## TASK BRIEF:
Write out the line that contains "インナーウェア (323, 2211)" and every line after it through the end of the entries, exactly as given and with no other lines.

[Collected data entries]
.....
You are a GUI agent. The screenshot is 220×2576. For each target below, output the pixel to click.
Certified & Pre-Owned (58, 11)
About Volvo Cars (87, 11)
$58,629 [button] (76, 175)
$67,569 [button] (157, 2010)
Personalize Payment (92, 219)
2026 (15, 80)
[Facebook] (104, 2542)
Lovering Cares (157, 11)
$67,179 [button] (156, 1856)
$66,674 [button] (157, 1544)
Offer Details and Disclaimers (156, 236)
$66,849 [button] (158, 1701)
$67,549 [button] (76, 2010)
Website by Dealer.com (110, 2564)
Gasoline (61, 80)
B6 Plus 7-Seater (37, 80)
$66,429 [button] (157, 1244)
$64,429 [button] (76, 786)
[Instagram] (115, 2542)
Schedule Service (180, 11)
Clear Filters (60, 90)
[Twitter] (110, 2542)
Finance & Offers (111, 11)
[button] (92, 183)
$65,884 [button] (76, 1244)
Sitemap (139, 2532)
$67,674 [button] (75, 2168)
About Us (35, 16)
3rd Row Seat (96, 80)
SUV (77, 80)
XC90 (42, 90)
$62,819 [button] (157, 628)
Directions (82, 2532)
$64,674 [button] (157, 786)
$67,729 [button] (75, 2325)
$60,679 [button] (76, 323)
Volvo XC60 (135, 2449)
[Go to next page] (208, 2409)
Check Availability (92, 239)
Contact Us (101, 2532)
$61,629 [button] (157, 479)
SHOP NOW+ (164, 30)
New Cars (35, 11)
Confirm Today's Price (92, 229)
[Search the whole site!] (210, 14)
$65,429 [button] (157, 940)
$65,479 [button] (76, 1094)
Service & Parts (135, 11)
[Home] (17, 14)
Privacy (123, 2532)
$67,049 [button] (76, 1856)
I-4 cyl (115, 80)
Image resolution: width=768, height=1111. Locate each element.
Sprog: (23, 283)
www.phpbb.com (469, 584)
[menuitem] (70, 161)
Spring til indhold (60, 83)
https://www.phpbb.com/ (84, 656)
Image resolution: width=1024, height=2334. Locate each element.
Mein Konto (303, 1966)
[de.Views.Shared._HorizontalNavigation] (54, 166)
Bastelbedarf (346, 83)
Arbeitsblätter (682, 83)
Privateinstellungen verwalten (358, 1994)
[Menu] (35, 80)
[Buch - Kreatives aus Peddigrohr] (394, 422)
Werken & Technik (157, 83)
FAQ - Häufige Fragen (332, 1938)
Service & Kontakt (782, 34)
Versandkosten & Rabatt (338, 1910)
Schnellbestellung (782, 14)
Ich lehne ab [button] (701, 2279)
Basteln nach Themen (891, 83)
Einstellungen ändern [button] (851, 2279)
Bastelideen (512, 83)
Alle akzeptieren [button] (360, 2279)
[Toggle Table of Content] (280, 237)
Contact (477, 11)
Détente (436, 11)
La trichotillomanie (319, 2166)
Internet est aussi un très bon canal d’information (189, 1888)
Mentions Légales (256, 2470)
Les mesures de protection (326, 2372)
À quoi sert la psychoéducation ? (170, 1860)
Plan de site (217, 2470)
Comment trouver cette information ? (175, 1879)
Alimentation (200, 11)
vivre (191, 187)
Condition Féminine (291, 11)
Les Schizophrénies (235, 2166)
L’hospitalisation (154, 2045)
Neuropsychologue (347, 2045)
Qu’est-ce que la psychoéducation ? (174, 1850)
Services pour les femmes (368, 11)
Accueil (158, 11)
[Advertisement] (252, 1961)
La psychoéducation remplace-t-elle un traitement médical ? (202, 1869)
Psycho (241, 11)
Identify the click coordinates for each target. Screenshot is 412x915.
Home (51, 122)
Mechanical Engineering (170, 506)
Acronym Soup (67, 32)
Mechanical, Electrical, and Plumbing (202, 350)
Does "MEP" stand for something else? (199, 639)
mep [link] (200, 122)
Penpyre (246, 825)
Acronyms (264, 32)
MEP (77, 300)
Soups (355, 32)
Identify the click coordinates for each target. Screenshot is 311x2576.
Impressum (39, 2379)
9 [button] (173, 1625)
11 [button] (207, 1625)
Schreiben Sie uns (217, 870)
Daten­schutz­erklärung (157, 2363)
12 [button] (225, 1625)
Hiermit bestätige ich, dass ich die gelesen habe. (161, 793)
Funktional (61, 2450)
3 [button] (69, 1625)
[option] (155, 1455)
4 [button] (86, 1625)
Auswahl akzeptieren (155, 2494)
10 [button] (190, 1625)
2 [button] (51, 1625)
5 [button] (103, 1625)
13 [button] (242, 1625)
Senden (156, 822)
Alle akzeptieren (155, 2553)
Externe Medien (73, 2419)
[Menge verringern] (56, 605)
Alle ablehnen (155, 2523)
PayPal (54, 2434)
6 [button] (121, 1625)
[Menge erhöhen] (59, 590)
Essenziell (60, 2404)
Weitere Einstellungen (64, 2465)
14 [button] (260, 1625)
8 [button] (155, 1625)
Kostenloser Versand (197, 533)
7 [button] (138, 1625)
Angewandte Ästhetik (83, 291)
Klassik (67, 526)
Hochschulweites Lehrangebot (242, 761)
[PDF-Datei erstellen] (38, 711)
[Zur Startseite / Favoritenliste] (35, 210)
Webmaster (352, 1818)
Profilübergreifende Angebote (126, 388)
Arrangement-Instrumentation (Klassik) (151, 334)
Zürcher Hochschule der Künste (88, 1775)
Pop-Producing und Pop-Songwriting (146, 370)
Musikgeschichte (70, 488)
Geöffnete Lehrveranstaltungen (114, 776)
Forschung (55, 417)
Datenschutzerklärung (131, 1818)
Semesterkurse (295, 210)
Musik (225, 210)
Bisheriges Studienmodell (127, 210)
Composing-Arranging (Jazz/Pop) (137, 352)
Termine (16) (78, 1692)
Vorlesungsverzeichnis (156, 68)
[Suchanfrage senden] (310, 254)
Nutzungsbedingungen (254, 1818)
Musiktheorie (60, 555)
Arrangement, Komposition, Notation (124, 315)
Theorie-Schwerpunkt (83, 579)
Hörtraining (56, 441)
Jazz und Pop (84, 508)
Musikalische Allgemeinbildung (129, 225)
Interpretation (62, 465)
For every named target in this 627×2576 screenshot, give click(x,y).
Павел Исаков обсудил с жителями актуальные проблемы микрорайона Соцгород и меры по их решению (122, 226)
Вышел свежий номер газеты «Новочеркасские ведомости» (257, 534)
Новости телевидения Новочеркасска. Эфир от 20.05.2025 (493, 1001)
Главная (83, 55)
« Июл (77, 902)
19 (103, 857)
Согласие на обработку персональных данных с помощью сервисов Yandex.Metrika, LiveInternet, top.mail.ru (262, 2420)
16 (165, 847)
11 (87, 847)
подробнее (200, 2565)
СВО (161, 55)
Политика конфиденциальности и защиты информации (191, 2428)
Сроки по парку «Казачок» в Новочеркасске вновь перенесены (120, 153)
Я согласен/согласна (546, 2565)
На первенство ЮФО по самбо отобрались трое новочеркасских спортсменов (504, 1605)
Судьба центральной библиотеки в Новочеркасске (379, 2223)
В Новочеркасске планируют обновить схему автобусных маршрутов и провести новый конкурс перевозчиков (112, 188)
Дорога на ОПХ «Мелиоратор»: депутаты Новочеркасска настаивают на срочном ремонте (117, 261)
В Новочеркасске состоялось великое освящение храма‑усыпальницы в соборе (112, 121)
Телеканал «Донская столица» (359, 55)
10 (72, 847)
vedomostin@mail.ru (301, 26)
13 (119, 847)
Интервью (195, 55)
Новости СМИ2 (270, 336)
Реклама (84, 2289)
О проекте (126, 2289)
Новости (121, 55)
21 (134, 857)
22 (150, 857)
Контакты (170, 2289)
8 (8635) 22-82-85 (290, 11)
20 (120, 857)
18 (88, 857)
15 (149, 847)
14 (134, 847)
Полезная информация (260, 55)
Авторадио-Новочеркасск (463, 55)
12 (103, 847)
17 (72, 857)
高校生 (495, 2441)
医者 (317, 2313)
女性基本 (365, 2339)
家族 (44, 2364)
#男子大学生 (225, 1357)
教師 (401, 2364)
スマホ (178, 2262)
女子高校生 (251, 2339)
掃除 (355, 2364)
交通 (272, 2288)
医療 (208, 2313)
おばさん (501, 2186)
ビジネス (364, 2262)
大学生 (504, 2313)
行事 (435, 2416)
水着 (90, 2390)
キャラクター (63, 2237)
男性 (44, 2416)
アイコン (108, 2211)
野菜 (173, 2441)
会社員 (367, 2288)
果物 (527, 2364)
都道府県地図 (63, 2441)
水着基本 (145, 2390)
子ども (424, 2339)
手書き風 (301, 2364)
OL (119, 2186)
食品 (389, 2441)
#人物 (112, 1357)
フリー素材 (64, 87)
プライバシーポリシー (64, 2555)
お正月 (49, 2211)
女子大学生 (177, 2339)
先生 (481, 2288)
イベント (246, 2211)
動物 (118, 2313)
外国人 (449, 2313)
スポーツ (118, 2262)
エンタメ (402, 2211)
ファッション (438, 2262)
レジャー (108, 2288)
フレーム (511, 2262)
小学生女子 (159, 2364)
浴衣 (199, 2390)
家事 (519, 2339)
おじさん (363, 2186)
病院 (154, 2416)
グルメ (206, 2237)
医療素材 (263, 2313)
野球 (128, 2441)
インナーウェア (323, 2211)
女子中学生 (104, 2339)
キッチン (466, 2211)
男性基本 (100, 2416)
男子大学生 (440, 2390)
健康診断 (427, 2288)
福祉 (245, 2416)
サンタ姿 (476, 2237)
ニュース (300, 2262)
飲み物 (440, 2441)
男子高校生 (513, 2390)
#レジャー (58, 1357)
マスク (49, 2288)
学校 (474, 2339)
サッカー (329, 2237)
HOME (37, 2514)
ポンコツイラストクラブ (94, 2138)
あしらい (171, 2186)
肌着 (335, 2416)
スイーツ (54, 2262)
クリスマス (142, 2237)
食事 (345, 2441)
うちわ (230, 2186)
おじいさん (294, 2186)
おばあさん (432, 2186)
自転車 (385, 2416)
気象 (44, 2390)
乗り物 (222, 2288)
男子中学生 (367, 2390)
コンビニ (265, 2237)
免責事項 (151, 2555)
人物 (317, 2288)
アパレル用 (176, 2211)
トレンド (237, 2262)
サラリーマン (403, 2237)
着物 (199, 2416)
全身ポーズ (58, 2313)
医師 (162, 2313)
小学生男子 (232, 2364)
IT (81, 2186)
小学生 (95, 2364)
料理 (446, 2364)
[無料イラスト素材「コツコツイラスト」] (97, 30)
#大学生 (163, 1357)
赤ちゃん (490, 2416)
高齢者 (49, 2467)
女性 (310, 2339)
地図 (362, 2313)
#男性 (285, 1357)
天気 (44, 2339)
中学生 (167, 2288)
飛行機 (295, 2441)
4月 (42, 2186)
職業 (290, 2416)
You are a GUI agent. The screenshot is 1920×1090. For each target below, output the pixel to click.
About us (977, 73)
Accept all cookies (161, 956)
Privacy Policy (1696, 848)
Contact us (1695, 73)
.....
## EXPECTED ANSWER:
インナーウェア (323, 2211)
女子中学生 (104, 2339)
キッチン (466, 2211)
男性基本 (100, 2416)
男子大学生 (440, 2390)
健康診断 (427, 2288)
福祉 (245, 2416)
サンタ姿 (476, 2237)
ニュース (300, 2262)
飲み物 (440, 2441)
男子高校生 (513, 2390)
#レジャー (58, 1357)
マスク (49, 2288)
学校 (474, 2339)
サッカー (329, 2237)
HOME (37, 2514)
ポンコツイラストクラブ (94, 2138)
あしらい (171, 2186)
肌着 (335, 2416)
スイーツ (54, 2262)
クリスマス (142, 2237)
食事 (345, 2441)
うちわ (230, 2186)
おじいさん (294, 2186)
おばあさん (432, 2186)
自転車 (385, 2416)
気象 (44, 2390)
乗り物 (222, 2288)
男子中学生 (367, 2390)
コンビニ (265, 2237)
免責事項 (151, 2555)
人物 (317, 2288)
アパレル用 (176, 2211)
トレンド (237, 2262)
サラリーマン (403, 2237)
着物 (199, 2416)
全身ポーズ (58, 2313)
医師 (162, 2313)
小学生男子 (232, 2364)
IT (81, 2186)
小学生 (95, 2364)
料理 (446, 2364)
[無料イラスト素材「コツコツイラスト」] (97, 30)
#大学生 (163, 1357)
赤ちゃん (490, 2416)
高齢者 (49, 2467)
女性 (310, 2339)
地図 (362, 2313)
#男性 (285, 1357)
天気 (44, 2339)
中学生 (167, 2288)
飛行機 (295, 2441)
4月 (42, 2186)
職業 (290, 2416)
You are a GUI agent. The screenshot is 1920×1090. For each target below, output the pixel to click.
About us (977, 73)
Accept all cookies (161, 956)
Privacy Policy (1696, 848)
Contact us (1695, 73)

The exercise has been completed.